Ago 28

L’articolo 1138 del Codice civile dispone che “le norme del regolamento” condominiale “non possono vietare di possedere o detenere animali domestici”.

OBBLIGHI DA RISPETTARE

L’accesso degli animali nel condominio, tuttavia, non è fuori da ogni regola. È comunque buona norma rispettare le disposizioni contenute nell’ordinanza del ministero della Salute, entrata in vigore il 23 marzo 2009. Quest’ultima prevede tra l’altro, l’obbligo, per i proprietari dell’animale, di mantenere pulita l’area di passeggio, di utilizzare il guinzaglio in ogni luogo e – nel caso di soggetti aggressivi – di applicare la museruola. È sempre prevista la responsabilità civile e penale dei proprietari, in caso di danni o lesioni a persone o cose. Pertanto sussiste l’obbligo di stipulare, in caso di animali pericolosi, una polizza di assicurazione di responsabilità civile per danni causati da proprio cane contro terzi.  La normativa vieta la detenzione degli esemplari di mammiferi e rettili selvatici o provenienti da riproduzioni in cattività che in particolari condizioni possono arrecare con la loro azione diretta effetti mortali o invalidanti per l’uomo, o che non sottoposti a controlli sanitari o a trattamenti di prevenzione. Fra questi vi rientrano scimmie, topi, leoni, tigri, pantere, vipere.

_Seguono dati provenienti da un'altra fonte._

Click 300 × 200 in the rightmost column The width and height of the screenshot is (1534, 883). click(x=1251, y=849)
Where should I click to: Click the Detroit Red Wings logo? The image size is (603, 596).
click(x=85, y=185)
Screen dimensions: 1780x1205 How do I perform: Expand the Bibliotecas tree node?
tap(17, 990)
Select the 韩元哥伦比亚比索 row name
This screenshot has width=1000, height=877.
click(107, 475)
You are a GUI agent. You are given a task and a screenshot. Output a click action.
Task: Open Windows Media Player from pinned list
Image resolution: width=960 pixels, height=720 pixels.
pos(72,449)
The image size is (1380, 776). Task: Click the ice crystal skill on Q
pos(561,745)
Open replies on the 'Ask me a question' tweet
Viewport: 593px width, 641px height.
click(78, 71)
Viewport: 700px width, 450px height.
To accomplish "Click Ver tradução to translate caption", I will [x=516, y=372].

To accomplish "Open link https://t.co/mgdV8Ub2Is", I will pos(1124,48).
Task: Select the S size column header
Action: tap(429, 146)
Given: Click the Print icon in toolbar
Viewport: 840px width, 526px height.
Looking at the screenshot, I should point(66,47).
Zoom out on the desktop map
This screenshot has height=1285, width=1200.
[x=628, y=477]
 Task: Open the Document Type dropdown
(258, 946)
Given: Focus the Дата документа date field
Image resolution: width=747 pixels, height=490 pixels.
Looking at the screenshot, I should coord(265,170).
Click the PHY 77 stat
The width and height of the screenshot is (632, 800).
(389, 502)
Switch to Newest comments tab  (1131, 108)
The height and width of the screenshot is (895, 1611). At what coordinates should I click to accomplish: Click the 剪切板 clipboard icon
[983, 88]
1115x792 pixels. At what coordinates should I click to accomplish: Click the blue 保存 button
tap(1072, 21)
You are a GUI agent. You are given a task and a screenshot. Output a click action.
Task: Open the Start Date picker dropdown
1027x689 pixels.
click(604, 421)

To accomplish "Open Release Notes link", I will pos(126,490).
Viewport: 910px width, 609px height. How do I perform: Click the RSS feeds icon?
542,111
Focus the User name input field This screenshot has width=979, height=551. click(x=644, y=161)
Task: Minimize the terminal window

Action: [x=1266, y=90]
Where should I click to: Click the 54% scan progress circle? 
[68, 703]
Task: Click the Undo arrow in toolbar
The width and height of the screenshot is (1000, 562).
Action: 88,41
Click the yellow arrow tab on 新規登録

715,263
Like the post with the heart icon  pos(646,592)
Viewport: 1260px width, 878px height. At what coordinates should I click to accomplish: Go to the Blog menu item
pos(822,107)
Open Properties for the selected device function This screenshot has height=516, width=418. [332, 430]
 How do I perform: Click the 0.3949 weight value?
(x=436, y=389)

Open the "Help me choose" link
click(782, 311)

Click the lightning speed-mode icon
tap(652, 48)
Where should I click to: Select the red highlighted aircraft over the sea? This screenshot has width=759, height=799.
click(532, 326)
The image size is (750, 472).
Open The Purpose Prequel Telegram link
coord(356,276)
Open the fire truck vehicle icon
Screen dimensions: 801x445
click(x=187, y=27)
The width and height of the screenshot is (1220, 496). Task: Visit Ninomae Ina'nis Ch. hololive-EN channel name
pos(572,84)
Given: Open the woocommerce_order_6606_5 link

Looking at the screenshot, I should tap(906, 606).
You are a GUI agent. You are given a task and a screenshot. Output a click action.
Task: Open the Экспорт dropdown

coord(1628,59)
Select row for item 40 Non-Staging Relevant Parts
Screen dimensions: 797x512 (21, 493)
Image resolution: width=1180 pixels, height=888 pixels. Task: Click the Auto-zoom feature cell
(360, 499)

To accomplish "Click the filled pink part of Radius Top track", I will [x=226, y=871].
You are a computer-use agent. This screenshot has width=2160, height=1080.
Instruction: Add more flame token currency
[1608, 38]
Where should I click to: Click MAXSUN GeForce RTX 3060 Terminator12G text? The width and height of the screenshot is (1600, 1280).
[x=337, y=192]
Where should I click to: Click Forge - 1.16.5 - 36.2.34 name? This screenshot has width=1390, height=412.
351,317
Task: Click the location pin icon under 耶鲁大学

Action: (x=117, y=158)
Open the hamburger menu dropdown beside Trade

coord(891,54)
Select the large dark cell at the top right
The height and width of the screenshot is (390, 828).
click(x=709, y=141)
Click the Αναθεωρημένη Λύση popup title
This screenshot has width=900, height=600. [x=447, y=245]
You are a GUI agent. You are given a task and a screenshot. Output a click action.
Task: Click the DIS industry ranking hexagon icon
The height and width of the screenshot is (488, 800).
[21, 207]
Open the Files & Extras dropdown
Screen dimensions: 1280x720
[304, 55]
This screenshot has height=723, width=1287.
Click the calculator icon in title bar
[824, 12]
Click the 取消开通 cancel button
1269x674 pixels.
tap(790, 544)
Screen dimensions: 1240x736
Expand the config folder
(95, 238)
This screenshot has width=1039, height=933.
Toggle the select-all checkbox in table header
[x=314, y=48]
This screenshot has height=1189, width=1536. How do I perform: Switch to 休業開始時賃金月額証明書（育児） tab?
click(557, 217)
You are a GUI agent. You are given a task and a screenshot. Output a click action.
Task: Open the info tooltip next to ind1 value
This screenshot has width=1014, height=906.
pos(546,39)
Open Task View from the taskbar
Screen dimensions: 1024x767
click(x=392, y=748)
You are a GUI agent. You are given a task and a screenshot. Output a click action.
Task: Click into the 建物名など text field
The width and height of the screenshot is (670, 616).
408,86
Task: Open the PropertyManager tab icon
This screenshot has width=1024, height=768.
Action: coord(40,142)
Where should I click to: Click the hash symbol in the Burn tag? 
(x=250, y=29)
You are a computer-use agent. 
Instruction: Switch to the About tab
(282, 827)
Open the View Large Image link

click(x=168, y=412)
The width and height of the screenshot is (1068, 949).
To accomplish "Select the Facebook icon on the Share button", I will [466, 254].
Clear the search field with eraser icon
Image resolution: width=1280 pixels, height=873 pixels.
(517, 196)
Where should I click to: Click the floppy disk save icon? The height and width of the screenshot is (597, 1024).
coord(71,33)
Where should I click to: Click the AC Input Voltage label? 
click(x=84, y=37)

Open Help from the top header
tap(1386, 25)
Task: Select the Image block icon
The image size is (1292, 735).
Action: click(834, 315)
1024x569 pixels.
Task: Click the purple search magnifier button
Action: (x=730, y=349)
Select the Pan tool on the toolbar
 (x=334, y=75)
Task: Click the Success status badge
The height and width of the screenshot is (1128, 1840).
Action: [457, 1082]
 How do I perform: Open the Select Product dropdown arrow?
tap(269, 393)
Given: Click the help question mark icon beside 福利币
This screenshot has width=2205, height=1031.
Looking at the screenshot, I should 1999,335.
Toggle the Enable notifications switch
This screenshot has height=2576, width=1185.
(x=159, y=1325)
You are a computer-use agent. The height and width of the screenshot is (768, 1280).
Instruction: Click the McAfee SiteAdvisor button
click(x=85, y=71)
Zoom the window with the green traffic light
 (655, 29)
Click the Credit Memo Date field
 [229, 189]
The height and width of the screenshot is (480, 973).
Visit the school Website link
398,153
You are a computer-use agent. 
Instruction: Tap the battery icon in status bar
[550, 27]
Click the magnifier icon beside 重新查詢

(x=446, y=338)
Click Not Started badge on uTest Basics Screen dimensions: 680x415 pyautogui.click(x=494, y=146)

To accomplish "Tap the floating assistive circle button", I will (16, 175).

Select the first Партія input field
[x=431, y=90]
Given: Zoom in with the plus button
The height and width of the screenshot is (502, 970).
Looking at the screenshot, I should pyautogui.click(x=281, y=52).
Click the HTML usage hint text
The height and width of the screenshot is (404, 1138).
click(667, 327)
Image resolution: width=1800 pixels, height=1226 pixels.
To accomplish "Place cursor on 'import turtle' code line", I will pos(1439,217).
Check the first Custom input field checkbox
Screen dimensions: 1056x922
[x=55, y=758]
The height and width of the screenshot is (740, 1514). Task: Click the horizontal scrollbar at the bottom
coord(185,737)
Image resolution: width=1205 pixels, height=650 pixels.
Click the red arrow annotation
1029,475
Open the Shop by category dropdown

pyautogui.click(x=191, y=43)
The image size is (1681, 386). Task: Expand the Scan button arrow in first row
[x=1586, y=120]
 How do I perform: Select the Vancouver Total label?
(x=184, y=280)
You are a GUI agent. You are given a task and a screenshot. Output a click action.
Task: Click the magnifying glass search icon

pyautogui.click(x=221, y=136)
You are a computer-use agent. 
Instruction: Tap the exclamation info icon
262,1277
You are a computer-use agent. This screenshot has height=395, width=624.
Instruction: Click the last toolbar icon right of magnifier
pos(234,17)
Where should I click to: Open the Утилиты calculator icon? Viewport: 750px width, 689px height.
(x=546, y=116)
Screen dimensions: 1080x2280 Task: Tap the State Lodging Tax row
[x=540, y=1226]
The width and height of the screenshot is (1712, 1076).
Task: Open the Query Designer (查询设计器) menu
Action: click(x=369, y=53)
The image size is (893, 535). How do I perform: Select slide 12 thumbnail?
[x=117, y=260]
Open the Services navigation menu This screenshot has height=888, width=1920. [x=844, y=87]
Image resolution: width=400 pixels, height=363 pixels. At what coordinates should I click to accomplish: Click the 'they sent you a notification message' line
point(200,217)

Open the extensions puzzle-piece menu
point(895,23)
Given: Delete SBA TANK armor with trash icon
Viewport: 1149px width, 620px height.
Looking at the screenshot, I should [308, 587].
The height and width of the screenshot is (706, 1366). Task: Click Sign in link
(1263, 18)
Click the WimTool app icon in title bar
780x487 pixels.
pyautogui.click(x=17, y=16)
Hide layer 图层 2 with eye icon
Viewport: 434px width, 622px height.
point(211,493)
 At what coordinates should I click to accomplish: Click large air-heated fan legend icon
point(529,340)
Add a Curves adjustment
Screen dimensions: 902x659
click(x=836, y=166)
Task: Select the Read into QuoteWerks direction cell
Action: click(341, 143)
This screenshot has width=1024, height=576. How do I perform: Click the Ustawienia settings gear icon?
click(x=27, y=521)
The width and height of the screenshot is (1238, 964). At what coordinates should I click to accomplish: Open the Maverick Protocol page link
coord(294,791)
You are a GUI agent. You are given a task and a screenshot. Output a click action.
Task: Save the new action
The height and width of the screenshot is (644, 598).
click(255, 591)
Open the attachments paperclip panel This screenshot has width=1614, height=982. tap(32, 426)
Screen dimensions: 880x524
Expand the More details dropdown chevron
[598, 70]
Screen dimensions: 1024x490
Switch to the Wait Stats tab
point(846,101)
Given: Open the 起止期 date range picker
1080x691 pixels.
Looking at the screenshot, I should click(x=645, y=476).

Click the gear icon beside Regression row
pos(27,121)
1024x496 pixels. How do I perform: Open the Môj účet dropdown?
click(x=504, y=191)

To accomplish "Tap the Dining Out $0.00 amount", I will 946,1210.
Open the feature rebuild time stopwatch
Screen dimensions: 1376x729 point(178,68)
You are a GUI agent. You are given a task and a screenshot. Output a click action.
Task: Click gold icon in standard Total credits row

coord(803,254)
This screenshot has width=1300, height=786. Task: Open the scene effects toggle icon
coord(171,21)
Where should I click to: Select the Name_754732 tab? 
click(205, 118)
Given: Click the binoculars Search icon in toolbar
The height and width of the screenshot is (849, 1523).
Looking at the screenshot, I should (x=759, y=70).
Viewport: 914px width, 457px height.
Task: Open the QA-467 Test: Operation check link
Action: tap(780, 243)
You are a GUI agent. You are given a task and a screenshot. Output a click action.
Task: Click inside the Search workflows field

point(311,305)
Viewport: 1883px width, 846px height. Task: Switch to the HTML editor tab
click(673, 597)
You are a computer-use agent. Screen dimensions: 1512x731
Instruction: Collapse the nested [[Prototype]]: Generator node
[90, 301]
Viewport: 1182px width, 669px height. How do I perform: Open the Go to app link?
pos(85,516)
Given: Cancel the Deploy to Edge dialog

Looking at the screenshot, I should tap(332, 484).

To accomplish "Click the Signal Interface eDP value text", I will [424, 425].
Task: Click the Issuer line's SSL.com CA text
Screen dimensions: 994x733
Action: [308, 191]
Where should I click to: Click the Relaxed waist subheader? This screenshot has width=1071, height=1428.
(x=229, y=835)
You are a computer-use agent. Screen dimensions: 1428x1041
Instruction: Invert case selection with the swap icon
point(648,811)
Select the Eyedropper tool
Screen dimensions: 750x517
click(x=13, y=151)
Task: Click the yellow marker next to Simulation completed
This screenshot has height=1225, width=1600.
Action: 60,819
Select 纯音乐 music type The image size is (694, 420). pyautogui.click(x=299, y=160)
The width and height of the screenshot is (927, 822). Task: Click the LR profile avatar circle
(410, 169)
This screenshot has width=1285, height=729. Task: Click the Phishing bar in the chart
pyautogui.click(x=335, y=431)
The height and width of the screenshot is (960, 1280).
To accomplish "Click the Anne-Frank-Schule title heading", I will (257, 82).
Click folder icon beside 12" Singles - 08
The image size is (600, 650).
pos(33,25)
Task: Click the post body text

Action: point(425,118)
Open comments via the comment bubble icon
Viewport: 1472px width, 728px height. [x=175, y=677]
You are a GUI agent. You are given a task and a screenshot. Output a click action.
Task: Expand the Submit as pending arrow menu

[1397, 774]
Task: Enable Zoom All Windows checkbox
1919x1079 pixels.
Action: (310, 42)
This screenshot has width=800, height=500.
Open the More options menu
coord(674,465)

SI DEVE RICORDARE ANCHE CHE..

– gli animali non possono essere lasciati liberi di circolare negli spazi comuni senza le dovute cautele;
– i proprietari degli animali debbono comportarsi in modo tale da non ledere o nuocere alla quiete e all’igiene degli altri conviventi dello stabile;
– il condominio, in caso di rumori molesti o di odori sgradevoli può richiedere l’allontanamento dell’animale dall’abitazione in base all’articolo 700 del Codice di procedura civile;
– nel caso di immissioni rumorose è possibile ipotizzare, purché ne sussistano le condizioni, il reato di “disturbo del riposto delle persone”;
– gli animali non possono essere abbandonati per lungo tempo sul balcone o nelle abitazioni perché si potrebbe ipotizzare il reato di “omessa custodia”.